___ Material provided

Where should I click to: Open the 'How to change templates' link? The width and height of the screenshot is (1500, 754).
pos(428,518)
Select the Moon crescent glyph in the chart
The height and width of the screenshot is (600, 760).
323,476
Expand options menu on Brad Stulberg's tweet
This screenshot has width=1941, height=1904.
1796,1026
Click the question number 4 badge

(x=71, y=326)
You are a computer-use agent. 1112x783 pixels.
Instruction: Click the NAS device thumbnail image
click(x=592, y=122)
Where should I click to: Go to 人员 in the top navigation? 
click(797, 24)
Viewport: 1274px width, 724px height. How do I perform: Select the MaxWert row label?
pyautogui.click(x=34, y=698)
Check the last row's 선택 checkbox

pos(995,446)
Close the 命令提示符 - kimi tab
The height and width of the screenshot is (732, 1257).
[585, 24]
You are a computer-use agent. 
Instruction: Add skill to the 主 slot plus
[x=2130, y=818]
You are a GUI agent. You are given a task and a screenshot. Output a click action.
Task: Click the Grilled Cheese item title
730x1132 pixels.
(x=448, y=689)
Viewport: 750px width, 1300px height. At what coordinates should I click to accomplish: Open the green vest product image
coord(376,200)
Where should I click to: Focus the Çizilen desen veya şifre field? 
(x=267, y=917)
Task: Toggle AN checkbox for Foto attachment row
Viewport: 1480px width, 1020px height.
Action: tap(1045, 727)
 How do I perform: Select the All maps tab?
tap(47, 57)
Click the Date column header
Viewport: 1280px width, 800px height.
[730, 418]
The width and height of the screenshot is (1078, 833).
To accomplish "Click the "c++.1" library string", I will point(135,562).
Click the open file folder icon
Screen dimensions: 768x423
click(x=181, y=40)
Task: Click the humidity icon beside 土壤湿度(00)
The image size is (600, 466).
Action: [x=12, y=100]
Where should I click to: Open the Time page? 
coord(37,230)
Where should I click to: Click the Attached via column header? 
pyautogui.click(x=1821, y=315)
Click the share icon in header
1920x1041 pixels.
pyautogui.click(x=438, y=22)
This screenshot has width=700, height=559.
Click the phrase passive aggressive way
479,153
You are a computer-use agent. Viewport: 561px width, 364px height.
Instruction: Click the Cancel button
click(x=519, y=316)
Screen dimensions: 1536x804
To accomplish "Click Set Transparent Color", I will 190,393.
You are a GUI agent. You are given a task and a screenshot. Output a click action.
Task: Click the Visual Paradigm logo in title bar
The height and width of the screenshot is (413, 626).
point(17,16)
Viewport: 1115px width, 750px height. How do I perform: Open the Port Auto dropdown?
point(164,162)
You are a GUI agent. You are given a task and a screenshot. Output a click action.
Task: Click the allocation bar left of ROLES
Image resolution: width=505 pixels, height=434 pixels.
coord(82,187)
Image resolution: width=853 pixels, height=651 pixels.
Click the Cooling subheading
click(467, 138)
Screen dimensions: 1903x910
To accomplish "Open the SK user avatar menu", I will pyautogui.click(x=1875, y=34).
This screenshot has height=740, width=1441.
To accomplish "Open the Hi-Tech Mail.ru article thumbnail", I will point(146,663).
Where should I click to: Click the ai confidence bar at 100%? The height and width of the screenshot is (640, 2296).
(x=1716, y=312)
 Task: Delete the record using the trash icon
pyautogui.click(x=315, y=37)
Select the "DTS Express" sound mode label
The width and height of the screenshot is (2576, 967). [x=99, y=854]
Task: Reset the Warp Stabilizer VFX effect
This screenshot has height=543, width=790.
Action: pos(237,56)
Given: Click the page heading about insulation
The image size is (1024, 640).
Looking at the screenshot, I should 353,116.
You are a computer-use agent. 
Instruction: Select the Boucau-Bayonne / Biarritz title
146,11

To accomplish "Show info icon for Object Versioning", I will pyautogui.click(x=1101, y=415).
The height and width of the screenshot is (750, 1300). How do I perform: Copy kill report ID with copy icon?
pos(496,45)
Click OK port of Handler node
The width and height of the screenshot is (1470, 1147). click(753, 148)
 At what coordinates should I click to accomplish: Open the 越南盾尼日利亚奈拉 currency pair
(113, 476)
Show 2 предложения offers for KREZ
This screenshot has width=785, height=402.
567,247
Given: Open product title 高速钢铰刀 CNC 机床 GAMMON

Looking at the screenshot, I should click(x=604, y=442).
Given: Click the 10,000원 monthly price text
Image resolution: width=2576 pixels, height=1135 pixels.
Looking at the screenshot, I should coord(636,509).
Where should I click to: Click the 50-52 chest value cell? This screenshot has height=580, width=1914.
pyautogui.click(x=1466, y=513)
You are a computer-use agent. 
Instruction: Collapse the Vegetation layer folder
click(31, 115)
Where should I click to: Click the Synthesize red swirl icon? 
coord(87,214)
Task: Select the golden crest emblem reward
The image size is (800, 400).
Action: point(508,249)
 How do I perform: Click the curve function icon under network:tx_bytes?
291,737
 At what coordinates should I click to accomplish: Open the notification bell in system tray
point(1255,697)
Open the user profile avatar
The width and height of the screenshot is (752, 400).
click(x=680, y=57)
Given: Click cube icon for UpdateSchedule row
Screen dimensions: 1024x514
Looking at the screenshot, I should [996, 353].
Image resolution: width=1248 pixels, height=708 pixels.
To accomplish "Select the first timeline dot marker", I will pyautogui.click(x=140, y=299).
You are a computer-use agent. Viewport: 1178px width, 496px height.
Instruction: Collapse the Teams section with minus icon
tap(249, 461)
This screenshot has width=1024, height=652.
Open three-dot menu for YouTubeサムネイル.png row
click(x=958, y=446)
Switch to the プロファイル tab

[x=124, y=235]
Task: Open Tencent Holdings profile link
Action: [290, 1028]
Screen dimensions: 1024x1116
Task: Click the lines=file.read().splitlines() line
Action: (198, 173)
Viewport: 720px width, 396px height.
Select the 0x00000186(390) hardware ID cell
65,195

______

Task goal: Both the first line of the data above and the line with "You are a computer-use agent. 1112x783" must be included; please return exactly those lines and the ones between them.

Output:
Where should I click to: Open the 'How to change templates' link? The width and height of the screenshot is (1500, 754).
pos(428,518)
Select the Moon crescent glyph in the chart
The height and width of the screenshot is (600, 760).
323,476
Expand options menu on Brad Stulberg's tweet
This screenshot has width=1941, height=1904.
1796,1026
Click the question number 4 badge

(x=71, y=326)
You are a computer-use agent. 1112x783 pixels.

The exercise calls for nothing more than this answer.